Nitrogen fertilization continues
Soils with high organic matter content generally require less N (>8% O.M.) but always require nitrogen. This has been one of the major constraints to organic banana production at the export level.
Doses required 350-600 kg N/ha/year depending on soil texture, sandy soils require more N and applied more frequently.
Phosphorus Fertilization
Its function is as cell pH buffer; control of starch synthesis, in climacteric respiration during fruit ripening; energy (ATP) conductor; reduction of NADP to NADPH releasing energy for respiration, glycolysis and CO2 fixation; required for sucrose synthesis; phospholipid synthesis and cellulose formation.
P fertilization continues
Essential in storing energy as physis in seeds and fruits and constitutes organic molecules such as cell membrane phospholipids, lipoproteins, etc.
Banana requires relatively small amounts of P since there is a large transfer from mother to child, grandchild etc. and deficiencies of this element are rare after the first generation.
Optimum foliar levels are between 0.25- 0.30%.
P fertilization continues
P is essential in the establishment of the plantation (template) and its application is necessary at this stage, but given the transfer from mother to child, etc., its subsequent application is questionable.
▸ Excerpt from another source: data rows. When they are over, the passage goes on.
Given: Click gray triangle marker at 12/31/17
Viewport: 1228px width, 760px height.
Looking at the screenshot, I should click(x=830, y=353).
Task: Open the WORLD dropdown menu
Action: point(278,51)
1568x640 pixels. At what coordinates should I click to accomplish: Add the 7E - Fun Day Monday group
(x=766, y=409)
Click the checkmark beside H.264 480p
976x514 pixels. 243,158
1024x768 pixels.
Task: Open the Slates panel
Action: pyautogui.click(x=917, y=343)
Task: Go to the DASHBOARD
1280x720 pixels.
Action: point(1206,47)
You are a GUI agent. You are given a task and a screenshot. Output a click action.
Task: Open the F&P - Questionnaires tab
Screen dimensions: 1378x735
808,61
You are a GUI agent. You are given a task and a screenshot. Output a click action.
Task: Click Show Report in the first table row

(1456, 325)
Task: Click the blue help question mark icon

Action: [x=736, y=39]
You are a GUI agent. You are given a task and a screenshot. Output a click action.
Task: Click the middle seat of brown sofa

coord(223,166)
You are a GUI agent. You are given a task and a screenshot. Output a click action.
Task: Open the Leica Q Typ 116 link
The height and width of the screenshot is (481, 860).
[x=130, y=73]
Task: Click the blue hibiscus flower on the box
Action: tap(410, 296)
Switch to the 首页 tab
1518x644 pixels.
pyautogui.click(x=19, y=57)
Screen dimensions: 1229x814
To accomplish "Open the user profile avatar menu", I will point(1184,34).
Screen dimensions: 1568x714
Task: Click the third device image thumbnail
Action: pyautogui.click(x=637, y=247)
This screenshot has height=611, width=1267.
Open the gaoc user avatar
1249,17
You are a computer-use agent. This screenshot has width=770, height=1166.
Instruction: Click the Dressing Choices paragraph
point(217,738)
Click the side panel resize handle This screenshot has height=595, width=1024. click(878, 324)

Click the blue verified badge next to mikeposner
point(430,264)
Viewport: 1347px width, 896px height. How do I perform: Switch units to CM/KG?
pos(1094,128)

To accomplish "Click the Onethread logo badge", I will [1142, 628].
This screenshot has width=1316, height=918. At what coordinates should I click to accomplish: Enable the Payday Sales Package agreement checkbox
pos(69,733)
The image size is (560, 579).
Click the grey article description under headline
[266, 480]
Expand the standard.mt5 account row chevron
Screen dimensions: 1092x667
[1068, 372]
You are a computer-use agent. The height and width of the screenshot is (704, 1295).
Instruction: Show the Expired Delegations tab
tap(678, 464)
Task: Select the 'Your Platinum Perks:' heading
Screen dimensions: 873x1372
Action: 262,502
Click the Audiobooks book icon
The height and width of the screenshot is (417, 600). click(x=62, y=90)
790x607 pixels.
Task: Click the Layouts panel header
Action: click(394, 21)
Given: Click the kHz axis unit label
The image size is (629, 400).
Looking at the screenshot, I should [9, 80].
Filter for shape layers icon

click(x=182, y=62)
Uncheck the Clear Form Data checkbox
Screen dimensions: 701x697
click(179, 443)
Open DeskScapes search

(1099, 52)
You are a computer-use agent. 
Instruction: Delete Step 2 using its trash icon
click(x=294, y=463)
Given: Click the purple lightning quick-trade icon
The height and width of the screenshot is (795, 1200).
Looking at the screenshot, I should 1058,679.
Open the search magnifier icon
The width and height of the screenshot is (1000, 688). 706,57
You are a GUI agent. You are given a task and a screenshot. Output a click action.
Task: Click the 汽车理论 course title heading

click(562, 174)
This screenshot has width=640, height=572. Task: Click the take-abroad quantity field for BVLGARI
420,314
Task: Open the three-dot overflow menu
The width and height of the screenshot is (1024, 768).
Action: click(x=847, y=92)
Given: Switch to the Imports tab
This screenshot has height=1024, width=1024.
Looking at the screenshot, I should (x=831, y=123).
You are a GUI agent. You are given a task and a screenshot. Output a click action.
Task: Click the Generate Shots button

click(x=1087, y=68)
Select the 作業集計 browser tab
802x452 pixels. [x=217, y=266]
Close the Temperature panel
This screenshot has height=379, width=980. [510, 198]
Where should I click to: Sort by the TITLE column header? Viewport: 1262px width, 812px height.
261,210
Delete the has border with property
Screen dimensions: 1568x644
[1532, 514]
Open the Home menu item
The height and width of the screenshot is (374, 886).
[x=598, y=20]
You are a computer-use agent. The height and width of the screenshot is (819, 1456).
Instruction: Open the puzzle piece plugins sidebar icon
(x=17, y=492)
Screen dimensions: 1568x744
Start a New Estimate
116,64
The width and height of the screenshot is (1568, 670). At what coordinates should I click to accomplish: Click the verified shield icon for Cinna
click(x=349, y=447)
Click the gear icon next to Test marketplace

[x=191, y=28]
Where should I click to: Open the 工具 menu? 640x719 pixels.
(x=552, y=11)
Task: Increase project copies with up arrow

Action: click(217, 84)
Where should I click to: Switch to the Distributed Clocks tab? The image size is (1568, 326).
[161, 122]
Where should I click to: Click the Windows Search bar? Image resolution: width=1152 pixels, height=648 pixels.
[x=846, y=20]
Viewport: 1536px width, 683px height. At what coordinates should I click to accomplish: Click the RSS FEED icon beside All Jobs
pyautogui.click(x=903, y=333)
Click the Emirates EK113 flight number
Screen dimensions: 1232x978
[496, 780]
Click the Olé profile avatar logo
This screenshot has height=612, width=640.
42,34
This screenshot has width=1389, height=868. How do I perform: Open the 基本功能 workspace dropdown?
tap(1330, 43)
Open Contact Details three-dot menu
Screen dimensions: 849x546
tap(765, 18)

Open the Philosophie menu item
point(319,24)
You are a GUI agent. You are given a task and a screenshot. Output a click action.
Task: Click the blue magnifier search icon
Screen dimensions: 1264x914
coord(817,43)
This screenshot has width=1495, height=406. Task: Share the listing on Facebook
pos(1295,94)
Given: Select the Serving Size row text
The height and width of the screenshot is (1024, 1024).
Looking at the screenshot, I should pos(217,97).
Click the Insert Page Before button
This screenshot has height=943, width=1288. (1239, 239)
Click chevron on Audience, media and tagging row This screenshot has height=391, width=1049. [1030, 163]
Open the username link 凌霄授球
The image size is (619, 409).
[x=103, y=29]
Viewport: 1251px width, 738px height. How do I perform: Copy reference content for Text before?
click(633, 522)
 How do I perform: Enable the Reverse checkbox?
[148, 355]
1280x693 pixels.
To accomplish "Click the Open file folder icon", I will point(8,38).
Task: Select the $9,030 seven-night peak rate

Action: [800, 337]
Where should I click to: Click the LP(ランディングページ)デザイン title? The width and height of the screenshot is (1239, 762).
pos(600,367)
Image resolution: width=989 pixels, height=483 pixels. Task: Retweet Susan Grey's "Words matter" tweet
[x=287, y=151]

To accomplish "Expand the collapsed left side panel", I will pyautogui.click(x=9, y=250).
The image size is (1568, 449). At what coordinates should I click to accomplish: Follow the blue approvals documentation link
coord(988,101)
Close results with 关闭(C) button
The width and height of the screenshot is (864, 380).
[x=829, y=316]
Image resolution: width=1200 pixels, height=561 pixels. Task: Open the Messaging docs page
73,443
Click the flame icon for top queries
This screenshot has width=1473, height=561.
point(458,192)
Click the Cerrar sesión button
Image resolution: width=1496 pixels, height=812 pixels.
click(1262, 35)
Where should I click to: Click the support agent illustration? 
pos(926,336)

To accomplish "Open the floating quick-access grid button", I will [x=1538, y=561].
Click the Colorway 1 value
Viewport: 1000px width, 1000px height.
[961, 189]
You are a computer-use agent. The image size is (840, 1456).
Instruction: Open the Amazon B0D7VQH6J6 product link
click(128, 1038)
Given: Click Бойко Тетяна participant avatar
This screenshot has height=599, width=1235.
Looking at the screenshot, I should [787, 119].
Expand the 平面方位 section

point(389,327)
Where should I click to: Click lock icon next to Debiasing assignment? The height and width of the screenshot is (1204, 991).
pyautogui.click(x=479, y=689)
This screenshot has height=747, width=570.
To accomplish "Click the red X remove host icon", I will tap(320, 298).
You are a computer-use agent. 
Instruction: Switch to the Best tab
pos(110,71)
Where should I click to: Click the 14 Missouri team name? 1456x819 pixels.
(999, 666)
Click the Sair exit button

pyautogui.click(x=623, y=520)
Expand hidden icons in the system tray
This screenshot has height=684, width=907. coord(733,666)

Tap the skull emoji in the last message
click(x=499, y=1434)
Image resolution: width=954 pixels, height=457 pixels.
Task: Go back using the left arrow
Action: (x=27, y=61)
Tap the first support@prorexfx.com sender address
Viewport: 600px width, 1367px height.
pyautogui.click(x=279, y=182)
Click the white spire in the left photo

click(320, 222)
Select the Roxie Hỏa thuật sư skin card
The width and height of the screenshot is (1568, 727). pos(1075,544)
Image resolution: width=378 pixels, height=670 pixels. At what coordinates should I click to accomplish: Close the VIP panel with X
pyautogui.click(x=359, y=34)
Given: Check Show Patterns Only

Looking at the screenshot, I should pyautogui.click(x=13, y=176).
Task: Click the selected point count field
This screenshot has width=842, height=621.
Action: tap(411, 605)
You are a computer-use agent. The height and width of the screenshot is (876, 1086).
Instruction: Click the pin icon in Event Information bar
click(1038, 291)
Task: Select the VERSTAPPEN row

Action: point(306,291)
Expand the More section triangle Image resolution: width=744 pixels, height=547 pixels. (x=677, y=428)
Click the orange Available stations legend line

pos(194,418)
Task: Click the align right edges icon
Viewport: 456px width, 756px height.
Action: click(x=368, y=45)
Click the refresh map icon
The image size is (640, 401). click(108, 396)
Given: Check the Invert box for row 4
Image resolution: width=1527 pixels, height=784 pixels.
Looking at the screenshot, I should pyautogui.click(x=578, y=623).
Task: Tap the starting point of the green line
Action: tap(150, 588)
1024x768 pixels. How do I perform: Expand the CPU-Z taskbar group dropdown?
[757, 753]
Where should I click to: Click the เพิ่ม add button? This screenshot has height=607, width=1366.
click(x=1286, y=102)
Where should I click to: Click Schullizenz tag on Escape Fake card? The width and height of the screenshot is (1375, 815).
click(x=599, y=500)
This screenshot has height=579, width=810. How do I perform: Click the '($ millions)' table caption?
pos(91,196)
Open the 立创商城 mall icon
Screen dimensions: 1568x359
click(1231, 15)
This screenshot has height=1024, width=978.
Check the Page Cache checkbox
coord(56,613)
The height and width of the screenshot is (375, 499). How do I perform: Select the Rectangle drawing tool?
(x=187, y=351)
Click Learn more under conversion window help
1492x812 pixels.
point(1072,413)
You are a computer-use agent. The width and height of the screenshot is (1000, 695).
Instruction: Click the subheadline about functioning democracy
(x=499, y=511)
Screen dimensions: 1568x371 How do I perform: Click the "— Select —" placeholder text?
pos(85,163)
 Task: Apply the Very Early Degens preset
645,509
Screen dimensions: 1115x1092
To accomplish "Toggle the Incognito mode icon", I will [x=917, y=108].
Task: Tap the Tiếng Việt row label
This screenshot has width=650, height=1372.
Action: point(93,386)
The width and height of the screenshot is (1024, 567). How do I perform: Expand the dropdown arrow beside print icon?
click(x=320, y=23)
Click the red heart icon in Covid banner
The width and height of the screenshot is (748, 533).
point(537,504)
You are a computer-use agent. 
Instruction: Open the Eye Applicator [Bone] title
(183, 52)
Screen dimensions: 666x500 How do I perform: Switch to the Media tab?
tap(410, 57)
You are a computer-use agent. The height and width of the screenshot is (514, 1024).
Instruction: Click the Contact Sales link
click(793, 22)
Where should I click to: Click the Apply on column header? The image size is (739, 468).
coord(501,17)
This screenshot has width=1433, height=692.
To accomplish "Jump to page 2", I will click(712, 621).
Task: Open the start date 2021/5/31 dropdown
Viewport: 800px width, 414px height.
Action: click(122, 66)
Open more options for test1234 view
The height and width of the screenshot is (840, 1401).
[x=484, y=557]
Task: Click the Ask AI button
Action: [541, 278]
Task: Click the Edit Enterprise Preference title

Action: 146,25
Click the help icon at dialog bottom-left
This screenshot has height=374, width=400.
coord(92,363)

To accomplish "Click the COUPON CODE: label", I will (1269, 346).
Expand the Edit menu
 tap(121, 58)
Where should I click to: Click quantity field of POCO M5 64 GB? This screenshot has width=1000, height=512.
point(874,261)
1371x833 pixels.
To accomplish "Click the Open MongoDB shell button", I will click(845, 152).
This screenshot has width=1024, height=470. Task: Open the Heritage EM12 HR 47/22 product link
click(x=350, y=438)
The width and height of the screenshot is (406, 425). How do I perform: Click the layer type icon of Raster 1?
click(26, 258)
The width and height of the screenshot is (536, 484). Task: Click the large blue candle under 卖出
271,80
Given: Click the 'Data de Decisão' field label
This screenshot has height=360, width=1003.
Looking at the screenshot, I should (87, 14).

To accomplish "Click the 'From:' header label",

Doses depend on the type of soil, in calcareous and clay soils (soils with poured properties) between 75 to 150 kg of P/ha are required. In acid soils such as ultisols and oxisols, high doses are also required. On loam, sandy loam and slightly acid to neutral pH soils, 50 kg K/ha are usually required.
Experience indicates that it is important to apply phosphorus in the first three generations at the indicated doses depending on the type of soil.
Potassium fertilization
In banana it is essential in keeping the plant hydrated and regulating the opening of the stomata; in the accumulation and translocation of newly synthesized carbohydrates and important in cellulose synthesis.
It can be said to be one of the most important elements in banana nutrition.
Fertility with k continues
K deficiency results in fruit that are underweight, short, thin and very susceptible to early maturity. K deficiency is perhaps the most damaging nutritional factor to the banana industry worldwide.
Optimal foliar levels are between 3.5 and 4.0%, with great benefits in maintaining them around 4% mainly where water stresses and low temperatures are present.
Fertilization with k continues
The mineralogy and the amount of clay have a great influence on the bioavailability of K and P. In banana, soils rich in Iite significantly fix K as well as clay soils rich in smectic. - The required doses are as follows: Ilite-rich soils between 750 to 1200 kg K/ha/year. In smectic clay soils 650 to 900 kg of K/ha. In loam soils of mixed mineralogy, friable 550 kg/ha/year. The most common source of fertilizer is KCL, but in saline and/or sodic soils potassium sulfate should be used and chlorides should be avoided. K uptake as well as P uptake is highly influenced by soil compaction and massiveness, so working with soils with morphological and physical properties is very important. Foliar applications in the form of chelates and metalosates are highly desirable mainly in the dry and/or cold season.
Calcium fertilization
Ca is essential in the formation of calcium pectate which is an important part of the fruit epidermis and in the formation of new meristematic culture.
In banana its deficiency results in deformed leaves in seedling and in growth deficiency with deformation of the apical meristematic point.
Ca fertilization continues
- Its application in banana depends on the Ca content of the soil and relative humidity. Ca is not absorbed when relative humidity is high and even when the soil has sufficient calcium, deficiencies of this element can occur.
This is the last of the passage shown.